[How to complete this task] Your task is to repeat the entries word for word while leaving out the pictures.

[Extracted material]

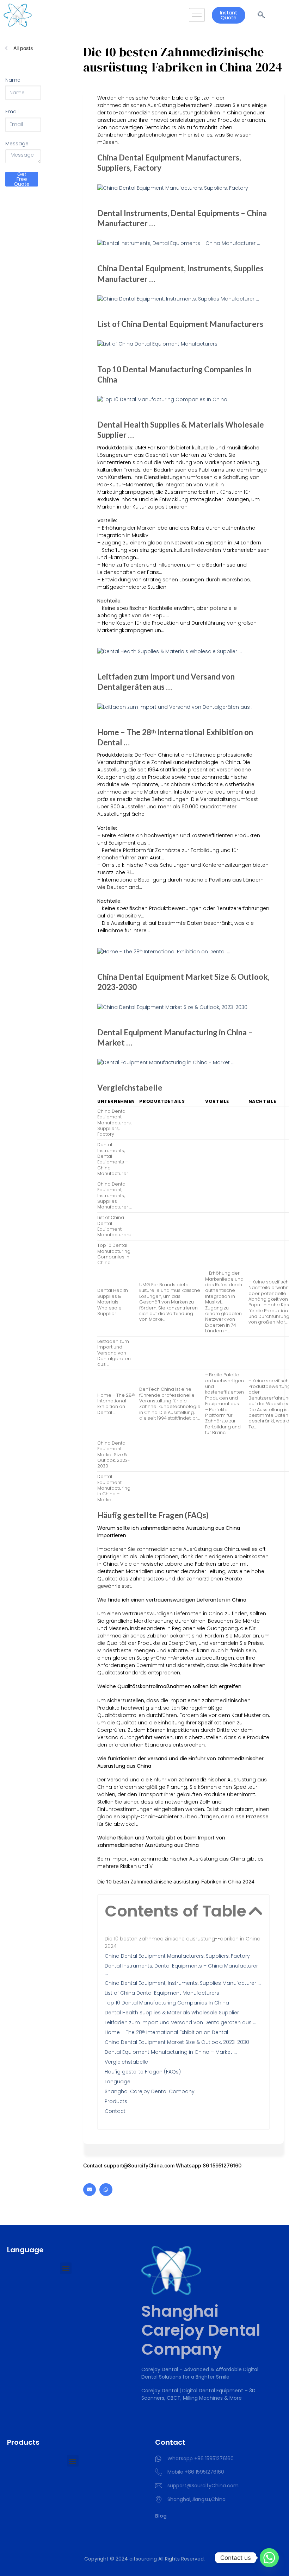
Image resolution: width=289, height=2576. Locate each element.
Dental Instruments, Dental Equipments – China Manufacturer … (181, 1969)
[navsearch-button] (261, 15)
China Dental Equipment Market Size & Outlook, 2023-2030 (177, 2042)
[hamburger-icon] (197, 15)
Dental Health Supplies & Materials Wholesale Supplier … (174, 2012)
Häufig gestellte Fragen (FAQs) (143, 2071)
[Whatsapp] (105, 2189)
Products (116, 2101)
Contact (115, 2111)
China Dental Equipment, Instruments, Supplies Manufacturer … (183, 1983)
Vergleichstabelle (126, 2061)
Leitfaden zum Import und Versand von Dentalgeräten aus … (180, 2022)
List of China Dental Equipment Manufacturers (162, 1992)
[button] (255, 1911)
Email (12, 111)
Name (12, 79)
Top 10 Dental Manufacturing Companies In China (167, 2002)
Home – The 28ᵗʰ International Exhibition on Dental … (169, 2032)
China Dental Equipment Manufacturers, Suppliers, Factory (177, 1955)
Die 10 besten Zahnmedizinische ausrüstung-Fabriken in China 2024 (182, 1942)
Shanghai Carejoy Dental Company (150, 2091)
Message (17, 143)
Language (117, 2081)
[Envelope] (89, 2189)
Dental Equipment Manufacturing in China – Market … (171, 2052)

[Your solution]
Image resolution: width=289, height=2576. Locate each element.
Dental Instruments, Dental Equipments – China Manufacturer … (181, 1969)
[navsearch-button] (261, 15)
China Dental Equipment Market Size & Outlook, 2023-2030 (177, 2042)
[hamburger-icon] (197, 15)
Dental Health Supplies & Materials Wholesale Supplier … (174, 2012)
Häufig gestellte Fragen (FAQs) (143, 2071)
[Whatsapp] (105, 2189)
Products (116, 2101)
Contact (115, 2111)
China Dental Equipment, Instruments, Supplies Manufacturer … (183, 1983)
Vergleichstabelle (126, 2061)
Leitfaden zum Import und Versand von Dentalgeräten aus … (180, 2022)
List of China Dental Equipment Manufacturers (162, 1992)
[button] (255, 1911)
Email (12, 111)
Name (12, 79)
Top 10 Dental Manufacturing Companies In China (167, 2002)
Home – The 28ᵗʰ International Exhibition on Dental … (169, 2032)
China Dental Equipment Manufacturers, Suppliers, Factory (177, 1955)
Die 10 besten Zahnmedizinische ausrüstung-Fabriken in China 2024 (182, 1942)
Shanghai Carejoy Dental Company (150, 2091)
Message (17, 143)
Language (117, 2081)
[Envelope] (89, 2189)
Dental Equipment Manufacturing in China – Market … (171, 2052)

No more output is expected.